Nobody is going to willingly pay into a system that hated “others” draw benefits from (unless it is to pay for prisons and police to punish and oppress them. One outcome, already partially implemented is a kind of “carceral state” in which the economy revolves around one part of the population imprisons the rest—a kind of apartheid prison state in which a privileged “us” enjoys the full rights of citizenship on the backs of an economically enslaved second-class peasantry.
While Obama’s election offers some hope for a broad social “we’re all in this together” epiphany, our sad history shows that no one ever went broke overestimating the average American’s capacity for small-mindedness, racism, or willingness to screw the other guy. Already we are seeing from Obama’s cabinet picks that a lot of the New Order is the same as the Old Order. But all of that could change if the bottom falls out and we truly are all in the soup together. Or if the guy on 60 Minutes last night can get cold fusion working and we move straight into a post-scarcity society.

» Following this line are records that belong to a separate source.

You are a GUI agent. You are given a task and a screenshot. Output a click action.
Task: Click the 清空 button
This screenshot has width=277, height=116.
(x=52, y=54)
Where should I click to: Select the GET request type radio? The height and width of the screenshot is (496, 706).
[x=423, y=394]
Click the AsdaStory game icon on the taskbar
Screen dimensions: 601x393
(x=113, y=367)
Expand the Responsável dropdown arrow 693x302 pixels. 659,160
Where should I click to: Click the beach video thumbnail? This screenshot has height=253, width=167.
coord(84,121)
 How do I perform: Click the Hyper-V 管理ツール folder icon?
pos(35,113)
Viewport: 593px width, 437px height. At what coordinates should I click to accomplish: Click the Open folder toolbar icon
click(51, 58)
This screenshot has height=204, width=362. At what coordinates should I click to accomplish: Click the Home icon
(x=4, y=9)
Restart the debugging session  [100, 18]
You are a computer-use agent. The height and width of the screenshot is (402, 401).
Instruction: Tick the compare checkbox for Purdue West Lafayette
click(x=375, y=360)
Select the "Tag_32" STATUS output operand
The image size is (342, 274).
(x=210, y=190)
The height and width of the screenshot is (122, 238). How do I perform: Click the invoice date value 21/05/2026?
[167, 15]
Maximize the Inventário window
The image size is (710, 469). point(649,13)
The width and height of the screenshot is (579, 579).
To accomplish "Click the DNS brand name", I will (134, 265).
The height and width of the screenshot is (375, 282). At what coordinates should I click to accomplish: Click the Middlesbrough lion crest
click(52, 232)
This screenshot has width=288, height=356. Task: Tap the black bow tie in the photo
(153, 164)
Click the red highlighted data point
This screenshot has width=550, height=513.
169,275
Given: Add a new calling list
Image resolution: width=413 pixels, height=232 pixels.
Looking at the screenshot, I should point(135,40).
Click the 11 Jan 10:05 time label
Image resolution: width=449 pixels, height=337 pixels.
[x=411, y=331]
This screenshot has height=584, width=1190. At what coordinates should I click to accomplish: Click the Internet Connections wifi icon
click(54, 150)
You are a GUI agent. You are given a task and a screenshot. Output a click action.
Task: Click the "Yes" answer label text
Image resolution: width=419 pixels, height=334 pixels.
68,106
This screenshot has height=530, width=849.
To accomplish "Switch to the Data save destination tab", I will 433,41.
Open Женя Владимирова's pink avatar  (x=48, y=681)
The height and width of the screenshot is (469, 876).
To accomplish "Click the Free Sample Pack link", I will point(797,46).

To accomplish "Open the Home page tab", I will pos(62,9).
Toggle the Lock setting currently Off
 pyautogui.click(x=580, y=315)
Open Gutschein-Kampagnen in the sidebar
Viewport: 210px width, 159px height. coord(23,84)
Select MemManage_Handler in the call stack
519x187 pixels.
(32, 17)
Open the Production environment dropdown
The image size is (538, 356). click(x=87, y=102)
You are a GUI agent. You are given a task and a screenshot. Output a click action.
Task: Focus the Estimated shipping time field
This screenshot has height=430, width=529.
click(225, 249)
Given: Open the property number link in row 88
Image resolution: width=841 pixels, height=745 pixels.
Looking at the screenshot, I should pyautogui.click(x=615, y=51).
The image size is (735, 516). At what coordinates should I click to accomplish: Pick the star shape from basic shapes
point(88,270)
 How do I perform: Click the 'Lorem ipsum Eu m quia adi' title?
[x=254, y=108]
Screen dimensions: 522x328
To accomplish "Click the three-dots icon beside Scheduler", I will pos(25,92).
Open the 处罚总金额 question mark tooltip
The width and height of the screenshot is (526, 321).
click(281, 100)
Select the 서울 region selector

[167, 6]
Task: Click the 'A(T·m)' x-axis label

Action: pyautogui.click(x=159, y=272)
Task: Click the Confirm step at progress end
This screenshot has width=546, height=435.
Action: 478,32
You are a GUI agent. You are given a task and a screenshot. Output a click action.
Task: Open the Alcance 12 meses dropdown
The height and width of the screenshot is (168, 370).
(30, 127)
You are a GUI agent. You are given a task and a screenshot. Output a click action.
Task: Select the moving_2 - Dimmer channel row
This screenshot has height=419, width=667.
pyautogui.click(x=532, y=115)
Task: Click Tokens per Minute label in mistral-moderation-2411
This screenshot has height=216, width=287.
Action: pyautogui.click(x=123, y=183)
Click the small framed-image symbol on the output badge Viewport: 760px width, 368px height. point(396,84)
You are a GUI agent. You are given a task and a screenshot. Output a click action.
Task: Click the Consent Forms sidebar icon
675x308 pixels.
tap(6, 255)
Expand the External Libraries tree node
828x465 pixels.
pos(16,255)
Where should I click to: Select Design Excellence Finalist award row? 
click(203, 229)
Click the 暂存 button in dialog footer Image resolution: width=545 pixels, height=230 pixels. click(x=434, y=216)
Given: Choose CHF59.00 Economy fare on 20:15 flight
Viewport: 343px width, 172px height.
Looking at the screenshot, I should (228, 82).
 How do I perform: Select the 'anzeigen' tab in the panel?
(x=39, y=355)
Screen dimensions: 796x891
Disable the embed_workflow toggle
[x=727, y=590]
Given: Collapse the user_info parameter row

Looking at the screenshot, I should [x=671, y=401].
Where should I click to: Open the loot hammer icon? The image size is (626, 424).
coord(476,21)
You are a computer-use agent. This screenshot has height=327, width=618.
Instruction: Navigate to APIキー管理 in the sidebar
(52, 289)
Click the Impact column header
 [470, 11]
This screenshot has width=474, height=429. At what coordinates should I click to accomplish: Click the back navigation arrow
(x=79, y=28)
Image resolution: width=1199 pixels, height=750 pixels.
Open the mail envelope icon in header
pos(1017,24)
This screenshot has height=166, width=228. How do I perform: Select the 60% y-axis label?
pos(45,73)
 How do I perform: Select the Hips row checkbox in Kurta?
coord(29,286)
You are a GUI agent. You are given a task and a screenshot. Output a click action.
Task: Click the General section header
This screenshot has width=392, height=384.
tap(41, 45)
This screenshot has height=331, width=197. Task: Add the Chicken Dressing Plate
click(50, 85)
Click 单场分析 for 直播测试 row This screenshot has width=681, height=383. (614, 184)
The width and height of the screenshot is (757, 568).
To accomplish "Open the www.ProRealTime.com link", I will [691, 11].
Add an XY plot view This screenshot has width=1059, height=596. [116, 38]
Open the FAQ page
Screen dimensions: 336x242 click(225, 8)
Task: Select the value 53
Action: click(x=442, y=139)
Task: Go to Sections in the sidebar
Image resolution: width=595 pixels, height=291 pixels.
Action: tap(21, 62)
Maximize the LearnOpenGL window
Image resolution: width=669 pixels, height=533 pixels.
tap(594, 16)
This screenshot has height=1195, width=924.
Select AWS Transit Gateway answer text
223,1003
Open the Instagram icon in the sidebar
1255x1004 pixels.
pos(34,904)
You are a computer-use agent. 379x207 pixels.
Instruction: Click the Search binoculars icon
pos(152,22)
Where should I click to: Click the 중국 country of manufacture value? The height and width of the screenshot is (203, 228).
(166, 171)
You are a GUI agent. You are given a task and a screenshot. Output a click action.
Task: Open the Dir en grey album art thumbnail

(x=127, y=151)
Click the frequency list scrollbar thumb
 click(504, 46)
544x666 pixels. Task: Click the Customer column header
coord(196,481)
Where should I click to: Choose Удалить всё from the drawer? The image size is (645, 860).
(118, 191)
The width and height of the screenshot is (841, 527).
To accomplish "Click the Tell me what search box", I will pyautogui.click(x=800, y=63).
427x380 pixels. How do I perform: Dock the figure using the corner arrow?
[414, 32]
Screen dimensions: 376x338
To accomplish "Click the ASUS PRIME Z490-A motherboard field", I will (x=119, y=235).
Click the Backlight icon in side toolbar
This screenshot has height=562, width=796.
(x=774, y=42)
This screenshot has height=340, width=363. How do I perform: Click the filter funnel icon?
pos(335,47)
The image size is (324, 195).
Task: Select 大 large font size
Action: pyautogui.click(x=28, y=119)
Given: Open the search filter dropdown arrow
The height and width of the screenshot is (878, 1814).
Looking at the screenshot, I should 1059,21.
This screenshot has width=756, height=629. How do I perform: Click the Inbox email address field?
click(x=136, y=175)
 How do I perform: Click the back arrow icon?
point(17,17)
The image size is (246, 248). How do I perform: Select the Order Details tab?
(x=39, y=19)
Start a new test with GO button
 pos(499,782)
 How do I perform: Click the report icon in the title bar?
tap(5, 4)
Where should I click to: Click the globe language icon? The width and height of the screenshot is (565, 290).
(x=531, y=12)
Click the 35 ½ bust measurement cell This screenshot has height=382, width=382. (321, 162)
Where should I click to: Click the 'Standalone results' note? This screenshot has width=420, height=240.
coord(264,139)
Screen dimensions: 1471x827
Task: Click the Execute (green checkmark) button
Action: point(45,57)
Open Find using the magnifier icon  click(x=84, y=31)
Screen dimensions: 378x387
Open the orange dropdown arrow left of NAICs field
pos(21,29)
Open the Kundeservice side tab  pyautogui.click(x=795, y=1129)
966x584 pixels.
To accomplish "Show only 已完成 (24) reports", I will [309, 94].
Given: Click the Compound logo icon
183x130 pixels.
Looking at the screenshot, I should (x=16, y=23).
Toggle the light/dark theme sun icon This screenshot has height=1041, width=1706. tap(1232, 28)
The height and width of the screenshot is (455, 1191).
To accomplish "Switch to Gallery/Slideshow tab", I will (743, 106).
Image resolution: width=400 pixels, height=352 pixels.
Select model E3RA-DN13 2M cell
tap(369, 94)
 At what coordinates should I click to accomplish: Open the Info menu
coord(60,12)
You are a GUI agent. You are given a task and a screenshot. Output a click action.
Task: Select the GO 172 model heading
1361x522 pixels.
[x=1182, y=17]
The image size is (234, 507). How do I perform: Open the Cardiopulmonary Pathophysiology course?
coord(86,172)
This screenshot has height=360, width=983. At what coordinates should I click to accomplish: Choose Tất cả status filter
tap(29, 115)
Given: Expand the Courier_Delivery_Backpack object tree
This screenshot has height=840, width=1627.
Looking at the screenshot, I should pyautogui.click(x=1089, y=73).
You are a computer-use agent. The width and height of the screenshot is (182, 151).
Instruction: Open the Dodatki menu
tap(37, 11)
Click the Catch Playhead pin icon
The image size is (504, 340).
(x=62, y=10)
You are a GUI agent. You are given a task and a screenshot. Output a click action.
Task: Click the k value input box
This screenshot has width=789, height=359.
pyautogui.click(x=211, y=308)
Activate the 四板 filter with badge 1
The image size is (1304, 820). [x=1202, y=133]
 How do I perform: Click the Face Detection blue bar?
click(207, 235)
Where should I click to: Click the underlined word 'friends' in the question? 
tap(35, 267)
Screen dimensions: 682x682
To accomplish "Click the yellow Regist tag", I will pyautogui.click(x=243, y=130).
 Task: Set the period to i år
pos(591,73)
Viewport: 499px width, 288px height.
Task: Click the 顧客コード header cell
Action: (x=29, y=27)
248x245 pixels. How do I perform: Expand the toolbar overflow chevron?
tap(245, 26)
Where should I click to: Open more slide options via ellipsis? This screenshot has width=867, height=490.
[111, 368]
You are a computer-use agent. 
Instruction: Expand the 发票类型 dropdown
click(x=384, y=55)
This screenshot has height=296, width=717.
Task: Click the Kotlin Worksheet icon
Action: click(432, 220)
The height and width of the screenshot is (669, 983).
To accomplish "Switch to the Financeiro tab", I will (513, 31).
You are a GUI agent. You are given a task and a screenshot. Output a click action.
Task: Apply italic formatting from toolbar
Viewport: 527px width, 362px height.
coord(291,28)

Should we ever choose to live up to our constitutional ideals and pursue a more equitable and rights-based society, these policies will guide institutional relationships toward the kind of outline presented above. As people become less and less driven by necessity, our economy and our political institutions will be transformed in ways that promote human dignity and political participation in ways we can only imagine today. It would, I think, look very much like the Federation in Star Trek: The Next Generation.